*** DATA EXCERPTS Section Begins ***

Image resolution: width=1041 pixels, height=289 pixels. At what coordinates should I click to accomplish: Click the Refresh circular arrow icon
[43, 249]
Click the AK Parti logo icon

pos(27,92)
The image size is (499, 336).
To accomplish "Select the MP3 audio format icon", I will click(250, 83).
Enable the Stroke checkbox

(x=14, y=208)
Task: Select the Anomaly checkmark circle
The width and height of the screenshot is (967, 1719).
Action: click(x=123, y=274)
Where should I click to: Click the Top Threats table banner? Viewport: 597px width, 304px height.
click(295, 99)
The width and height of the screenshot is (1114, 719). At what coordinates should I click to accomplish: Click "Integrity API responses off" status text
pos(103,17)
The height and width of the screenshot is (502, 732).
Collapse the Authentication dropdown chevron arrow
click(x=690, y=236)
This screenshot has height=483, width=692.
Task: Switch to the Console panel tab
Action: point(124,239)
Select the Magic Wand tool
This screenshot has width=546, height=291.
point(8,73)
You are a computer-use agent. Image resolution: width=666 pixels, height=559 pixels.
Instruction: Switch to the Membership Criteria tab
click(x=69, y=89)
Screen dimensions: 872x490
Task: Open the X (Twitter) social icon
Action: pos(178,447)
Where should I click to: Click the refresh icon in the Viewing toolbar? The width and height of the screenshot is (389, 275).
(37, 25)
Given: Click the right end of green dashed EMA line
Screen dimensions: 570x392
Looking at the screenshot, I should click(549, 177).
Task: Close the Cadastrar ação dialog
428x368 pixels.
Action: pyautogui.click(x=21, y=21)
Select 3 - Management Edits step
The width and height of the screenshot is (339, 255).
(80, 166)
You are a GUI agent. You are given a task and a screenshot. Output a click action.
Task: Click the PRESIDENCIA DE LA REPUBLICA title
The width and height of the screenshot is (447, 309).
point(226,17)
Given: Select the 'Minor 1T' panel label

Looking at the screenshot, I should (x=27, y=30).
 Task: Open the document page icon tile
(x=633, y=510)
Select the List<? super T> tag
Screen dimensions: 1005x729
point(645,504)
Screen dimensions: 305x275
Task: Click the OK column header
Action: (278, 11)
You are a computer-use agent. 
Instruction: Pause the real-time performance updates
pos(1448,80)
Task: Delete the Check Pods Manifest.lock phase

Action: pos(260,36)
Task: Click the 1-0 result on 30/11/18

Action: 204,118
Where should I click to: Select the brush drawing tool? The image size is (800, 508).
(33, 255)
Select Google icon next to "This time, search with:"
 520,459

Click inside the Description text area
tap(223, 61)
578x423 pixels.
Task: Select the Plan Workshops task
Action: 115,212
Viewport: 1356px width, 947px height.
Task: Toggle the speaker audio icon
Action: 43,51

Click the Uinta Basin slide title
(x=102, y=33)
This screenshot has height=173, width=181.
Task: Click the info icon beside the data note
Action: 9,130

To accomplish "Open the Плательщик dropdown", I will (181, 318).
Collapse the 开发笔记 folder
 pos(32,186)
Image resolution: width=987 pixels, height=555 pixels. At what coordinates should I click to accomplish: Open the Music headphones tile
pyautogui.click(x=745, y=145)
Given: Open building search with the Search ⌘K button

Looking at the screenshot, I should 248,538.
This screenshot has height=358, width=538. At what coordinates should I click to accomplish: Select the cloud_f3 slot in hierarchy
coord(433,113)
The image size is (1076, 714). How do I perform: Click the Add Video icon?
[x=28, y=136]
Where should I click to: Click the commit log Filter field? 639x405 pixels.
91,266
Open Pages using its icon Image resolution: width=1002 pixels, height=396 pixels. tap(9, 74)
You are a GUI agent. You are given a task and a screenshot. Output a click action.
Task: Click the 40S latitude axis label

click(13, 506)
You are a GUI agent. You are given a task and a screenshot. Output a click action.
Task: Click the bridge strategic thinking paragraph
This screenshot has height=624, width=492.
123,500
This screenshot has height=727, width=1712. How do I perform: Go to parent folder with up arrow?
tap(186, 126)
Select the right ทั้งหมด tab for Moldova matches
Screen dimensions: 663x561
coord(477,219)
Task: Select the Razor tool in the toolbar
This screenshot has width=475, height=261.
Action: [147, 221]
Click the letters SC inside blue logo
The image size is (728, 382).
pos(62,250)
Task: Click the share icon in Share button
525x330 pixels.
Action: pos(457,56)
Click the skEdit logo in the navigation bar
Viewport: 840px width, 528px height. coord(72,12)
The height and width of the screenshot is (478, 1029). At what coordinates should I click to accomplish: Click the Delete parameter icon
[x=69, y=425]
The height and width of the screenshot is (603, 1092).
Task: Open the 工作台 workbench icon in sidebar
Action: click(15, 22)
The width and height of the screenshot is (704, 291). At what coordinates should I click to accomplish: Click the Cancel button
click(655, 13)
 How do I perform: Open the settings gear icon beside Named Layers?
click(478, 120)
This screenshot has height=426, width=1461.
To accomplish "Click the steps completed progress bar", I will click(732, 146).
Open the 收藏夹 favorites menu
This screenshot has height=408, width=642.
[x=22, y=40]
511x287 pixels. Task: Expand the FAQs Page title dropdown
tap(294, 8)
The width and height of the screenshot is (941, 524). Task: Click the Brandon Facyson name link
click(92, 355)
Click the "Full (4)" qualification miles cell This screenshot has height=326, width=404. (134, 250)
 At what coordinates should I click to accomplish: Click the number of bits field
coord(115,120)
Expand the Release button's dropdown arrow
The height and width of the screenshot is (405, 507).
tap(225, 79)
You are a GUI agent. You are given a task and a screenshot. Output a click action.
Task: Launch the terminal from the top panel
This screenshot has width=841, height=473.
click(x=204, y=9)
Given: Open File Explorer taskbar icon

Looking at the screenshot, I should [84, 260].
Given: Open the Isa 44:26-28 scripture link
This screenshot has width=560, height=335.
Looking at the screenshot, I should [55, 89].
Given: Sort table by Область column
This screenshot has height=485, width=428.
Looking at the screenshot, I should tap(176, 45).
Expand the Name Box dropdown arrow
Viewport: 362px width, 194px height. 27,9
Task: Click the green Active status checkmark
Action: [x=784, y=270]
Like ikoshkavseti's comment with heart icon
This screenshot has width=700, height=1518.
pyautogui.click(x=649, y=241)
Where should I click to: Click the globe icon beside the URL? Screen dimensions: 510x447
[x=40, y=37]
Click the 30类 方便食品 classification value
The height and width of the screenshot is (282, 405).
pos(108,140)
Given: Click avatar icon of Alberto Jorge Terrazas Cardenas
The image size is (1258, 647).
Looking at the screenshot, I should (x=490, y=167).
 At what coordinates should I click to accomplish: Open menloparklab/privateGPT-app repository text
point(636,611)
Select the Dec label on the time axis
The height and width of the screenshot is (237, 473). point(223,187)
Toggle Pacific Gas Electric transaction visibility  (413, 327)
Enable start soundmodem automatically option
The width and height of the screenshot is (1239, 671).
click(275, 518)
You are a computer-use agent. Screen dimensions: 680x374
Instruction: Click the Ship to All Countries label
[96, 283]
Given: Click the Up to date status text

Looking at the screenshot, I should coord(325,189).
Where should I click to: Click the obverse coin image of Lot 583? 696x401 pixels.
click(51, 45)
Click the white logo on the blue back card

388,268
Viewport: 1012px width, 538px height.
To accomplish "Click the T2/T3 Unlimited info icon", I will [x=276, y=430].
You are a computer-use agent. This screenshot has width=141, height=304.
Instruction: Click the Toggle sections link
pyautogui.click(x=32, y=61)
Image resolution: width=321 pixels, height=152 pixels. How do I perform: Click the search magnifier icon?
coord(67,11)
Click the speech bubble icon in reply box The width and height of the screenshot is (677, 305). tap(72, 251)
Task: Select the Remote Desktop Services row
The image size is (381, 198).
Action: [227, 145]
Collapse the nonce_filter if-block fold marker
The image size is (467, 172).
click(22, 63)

*** DATA EXCERPTS Section Ends ***

### TASK DIRECTIONS:
Which lines in the listing have the string "computer"? Pick them out and copy them.

### TASK RESULT:
You are a computer-use agent. Image resolution: width=666 pixels, height=559 pixels.
You are a computer-use agent. 
You are a computer-use agent. Screen dimensions: 680x374
You are a computer-use agent. This screenshot has width=141, height=304.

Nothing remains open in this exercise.